An email to the Finance Ministry went unanswered, and the RBI didn’t immediately respond to a request for comment on concerns about regulatory risks among foreign investors and bankers.
RBI Intervention
Authorities have long been cautious about opening up to the NDF market, a key channel for speculative pressure during the 2013 taper tantrum. The RBI took a big step in 2020 by allowing local banks to trade the rupee in places like London and Singapore, and later let them offer these contracts to domestic clients. It has also, at times, informally urged banks to avoid building new offshore positions, but the latest measures are the most draconian yet.
The RBI, too, has used the offshore market for its own intervention. Over the past few months, its forward book has widened to $78 billion in dollar liabilities as of February, some of which includes overseas bets. Those positions eventually need to be settled, creating fresh demand for dollars that can weigh on the local currency.
To be sure, the latest measures don’t restrict foreign investors from hedging through domestic banks, as long as it’s in the deliverable market and not for speculation. They also don’t prevent others from offshore trading of NDFs.
“Such measures are likely to create a wedge between offshore and onshore markets,” said Soumya Kanti Ghosh, chief economic adviser at State Bank of India and a member of the prime minister’s economic advisory council. “This might create a vicious loop” where offshore premiums see gains, he added.
In recent years, regulators have repeatedly stepped in to cool market activity at a time when India is seeking a bigger place in global portfolios. A crackdown on equity derivatives tightened rules on short-term speculation by cutting the number of weekly index options expiries. Authorities stifled a once-buoyant onshore currency futures market in 2024.
What Bloomberg Strategists Say...
While the rupee is likely to be a lot steadier in light of the ceasefire and the RBI’s previously announced measures to curb speculation against the currency, the deficit outlook will still check how far the rupee can strengthen from here.

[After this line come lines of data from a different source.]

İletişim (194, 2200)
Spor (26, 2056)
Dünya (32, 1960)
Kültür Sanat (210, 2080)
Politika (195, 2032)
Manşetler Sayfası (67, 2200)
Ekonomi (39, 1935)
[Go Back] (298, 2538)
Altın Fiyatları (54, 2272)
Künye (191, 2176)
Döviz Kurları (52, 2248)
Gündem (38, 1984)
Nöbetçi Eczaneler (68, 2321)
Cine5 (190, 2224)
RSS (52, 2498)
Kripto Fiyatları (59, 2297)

— Ven Ram, Markets Live Strategist
Still, the trade-off between currency stability and an open market may be unavoidable in times of stress. RBI’s Malhotra said FX volatility surged in the final weeks of March, with positions building up and arbitrage widening between non-deliverable and deliverable markets. Those linkages help price discovery in normal times, but not during periods of excessive volatility.
Former Securities and Exchange Board of India board member Ananth Narayan said there’s been a substantial build-up of bets against the rupee over the past two years, some for hedging but others likely speculative. Excessive one-sided positioning can be destabilizing, he said, making the RBI’s pushback understandable even if the timing is debatable.

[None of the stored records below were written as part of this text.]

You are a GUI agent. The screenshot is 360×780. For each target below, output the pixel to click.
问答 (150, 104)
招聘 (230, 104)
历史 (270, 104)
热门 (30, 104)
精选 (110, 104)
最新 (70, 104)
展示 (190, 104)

Some analysts say the RBI’s measures offer only limited relief for an economy facing a current-account deficit and capital outflows. High oil prices may worsen inflation and the deficit, accelerating the rupee’s decline. The currency pressure isn’t likely to dissipate soon given the war, said Rajeswari Sengupta, associate professor at Indira Gandhi Institute of Development Research in Mumbai.
The policy’s effectiveness depends on what’s driving speculative bets. If trades were momentum-driven, they may unwind and help stabilize the rupee. But if they reflect deeper views about the outlook, investors may “lick their wounds and hold on,” and the fundamentals will re-assert themselves over time, said Jayanth R. Varma, a former member of the RBI Monetary Policy Committee.

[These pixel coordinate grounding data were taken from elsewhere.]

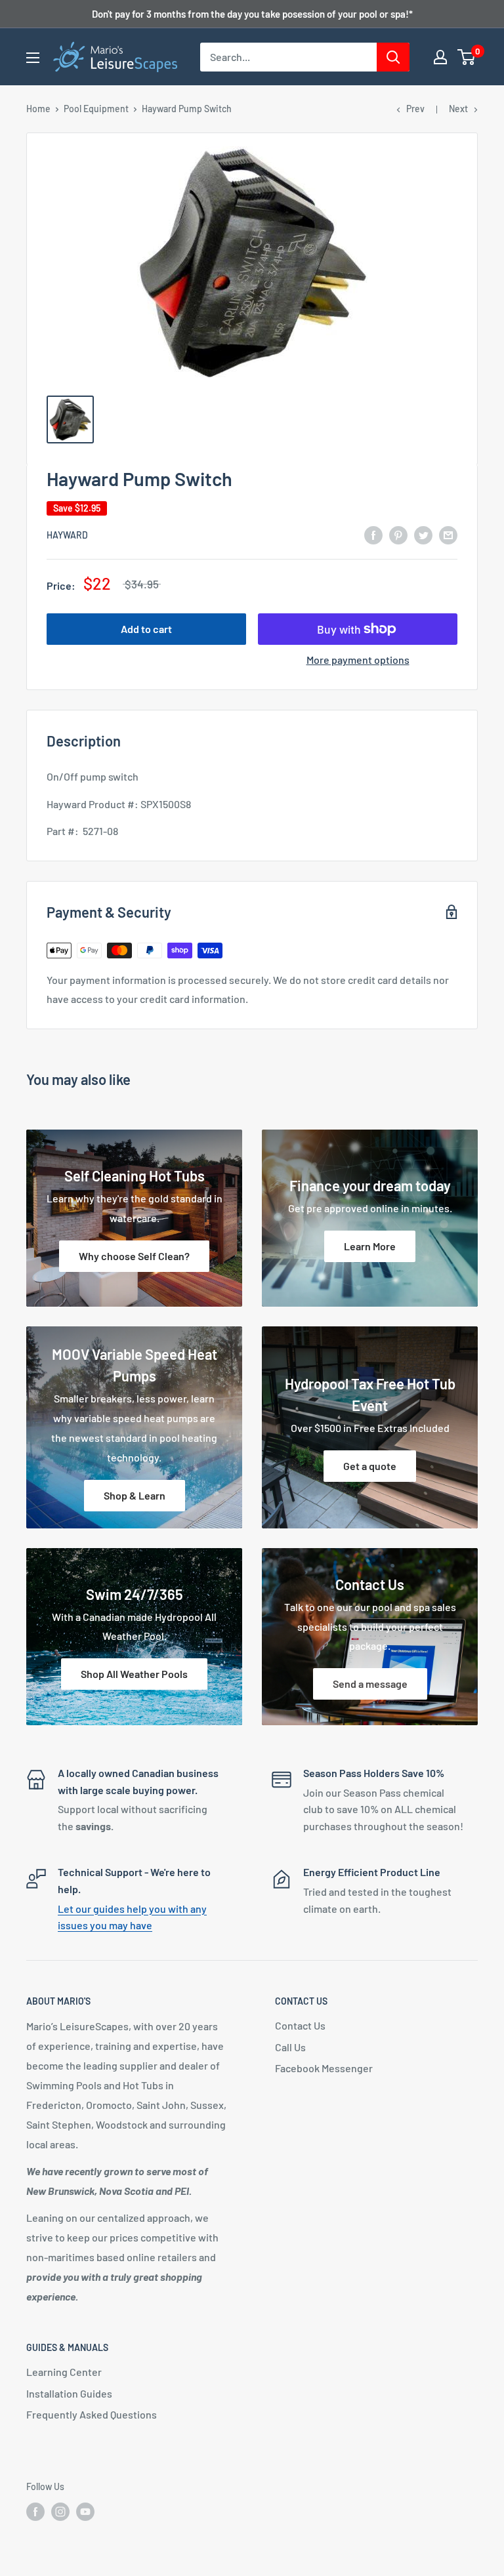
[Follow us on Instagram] (60, 2512)
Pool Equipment (96, 108)
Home (38, 108)
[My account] (440, 57)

For now, the NDF curbs have eroded liquidity and made hedging more difficult. The widening gap between onshore and offshore markets is already weighing on foreign demand for Indian bonds and could dent further inflows.
“Foreign investors need a reliable and predictable investment framework to maintain or increase their portfolio allocations to India,” said Rajeev De Mello, global macro portfolio manager at Gama Asset Management SA.